Start of SUPPLIED INFORMATION
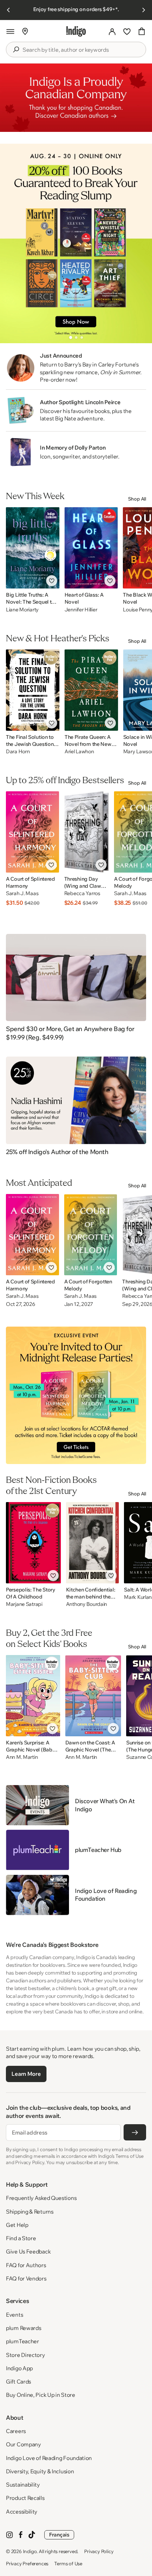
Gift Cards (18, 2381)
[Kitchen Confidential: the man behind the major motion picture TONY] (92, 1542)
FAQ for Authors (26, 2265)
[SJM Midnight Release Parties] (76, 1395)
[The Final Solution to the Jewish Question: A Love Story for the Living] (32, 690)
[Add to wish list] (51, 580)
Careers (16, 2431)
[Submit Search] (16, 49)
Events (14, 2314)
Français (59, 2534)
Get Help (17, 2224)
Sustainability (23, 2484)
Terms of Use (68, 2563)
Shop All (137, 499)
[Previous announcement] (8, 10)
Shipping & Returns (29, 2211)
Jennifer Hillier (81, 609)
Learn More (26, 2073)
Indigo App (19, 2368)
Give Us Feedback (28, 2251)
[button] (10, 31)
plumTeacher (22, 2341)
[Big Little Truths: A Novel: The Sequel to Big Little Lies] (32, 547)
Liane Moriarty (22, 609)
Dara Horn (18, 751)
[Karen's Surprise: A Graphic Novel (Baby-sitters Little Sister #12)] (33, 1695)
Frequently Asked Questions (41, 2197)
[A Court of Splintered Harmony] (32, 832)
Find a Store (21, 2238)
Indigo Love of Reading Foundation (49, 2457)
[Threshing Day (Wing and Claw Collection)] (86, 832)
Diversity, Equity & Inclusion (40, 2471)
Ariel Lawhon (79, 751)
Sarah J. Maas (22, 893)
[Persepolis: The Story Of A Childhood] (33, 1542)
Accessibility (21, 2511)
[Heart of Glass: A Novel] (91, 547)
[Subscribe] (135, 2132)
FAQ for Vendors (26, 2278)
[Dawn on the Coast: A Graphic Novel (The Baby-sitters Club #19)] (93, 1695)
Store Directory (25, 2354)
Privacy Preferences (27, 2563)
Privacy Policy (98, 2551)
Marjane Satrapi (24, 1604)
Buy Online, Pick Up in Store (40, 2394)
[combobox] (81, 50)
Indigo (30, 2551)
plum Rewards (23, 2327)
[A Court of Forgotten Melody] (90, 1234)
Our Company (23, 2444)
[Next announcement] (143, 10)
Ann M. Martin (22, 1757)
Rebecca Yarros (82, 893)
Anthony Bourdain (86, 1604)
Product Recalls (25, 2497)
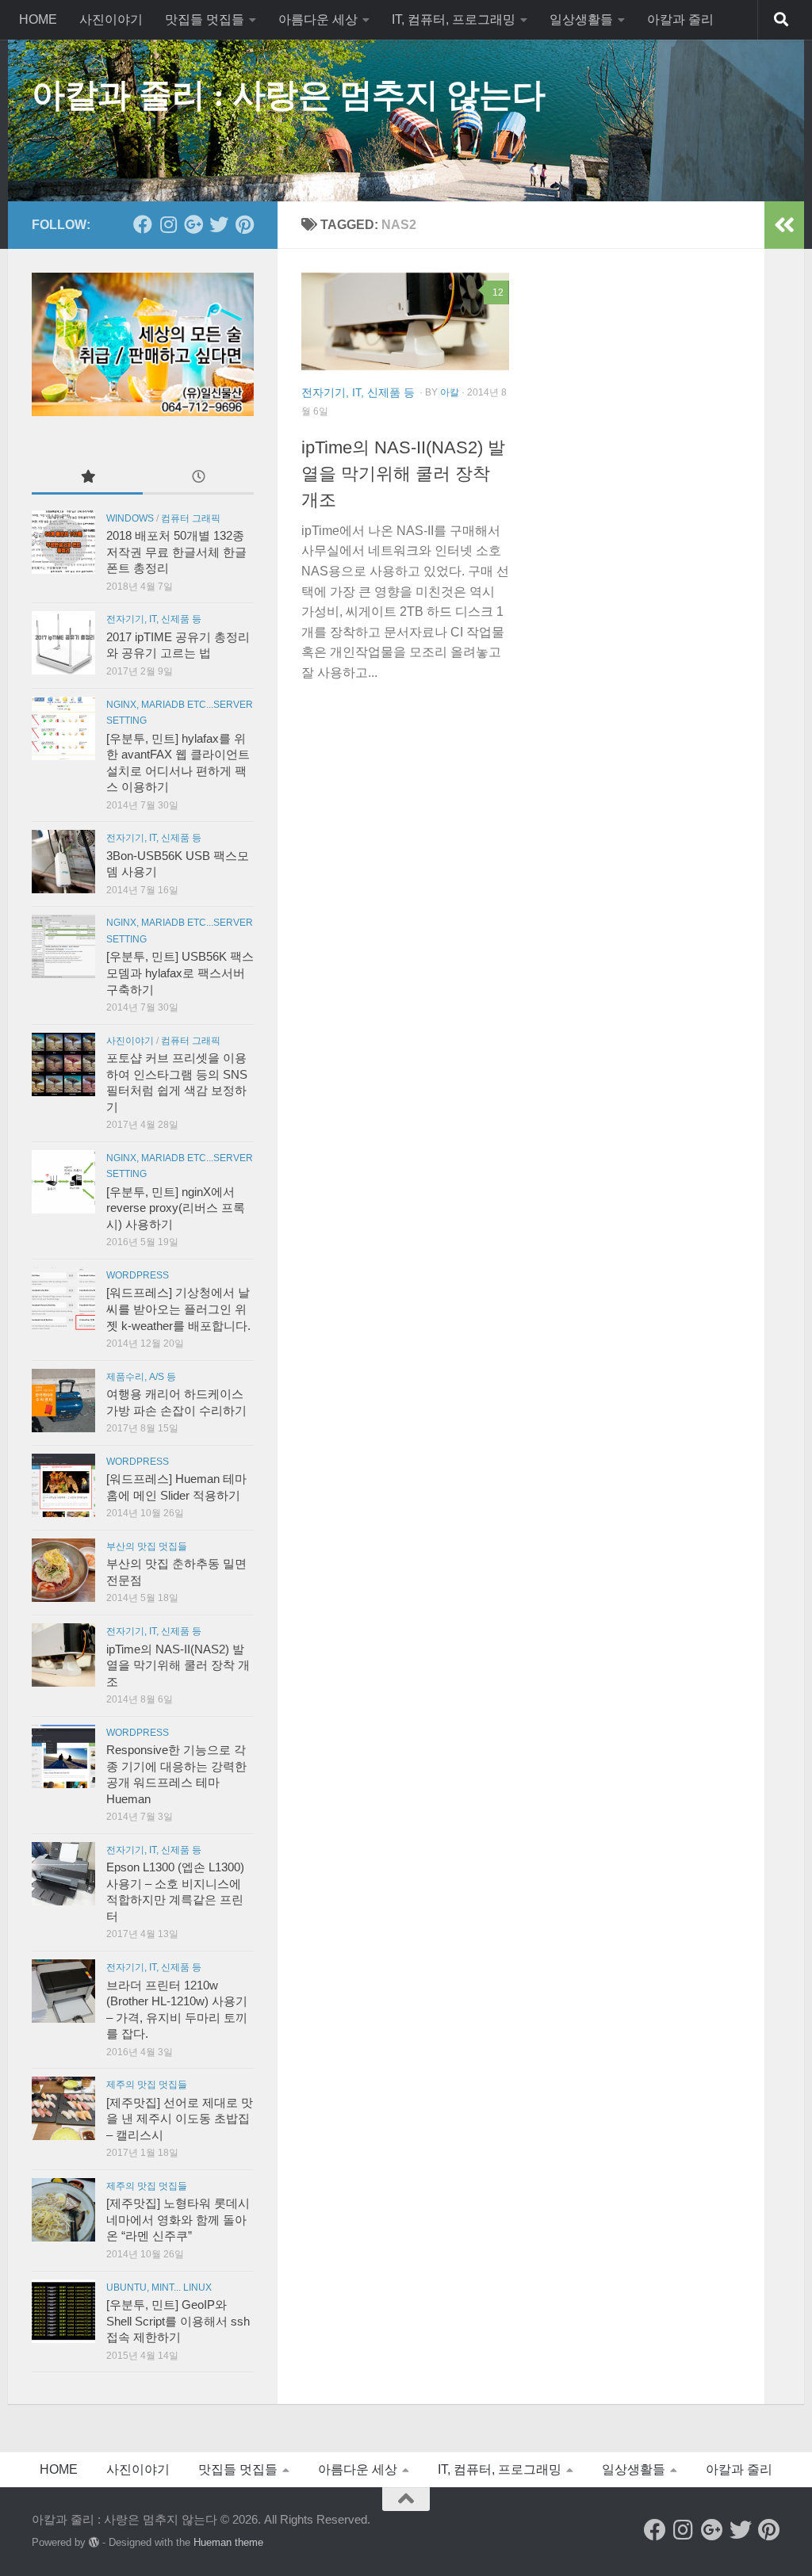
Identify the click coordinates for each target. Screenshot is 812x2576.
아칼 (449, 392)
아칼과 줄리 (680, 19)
End of SUPPLIED INFORMATION
— WHAT TO DO —
Locate all lines in the listing above with the word "Novel". Copy them.

— RESPONSE TO THIS TASK —
[Big Little Truths: A Novel: The Sequel to Big Little Lies] (32, 547)
[Karen's Surprise: A Graphic Novel (Baby-sitters Little Sister #12)] (33, 1695)
[Heart of Glass: A Novel] (91, 547)
[Dawn on the Coast: A Graphic Novel (The Baby-sitters Club #19)] (93, 1695)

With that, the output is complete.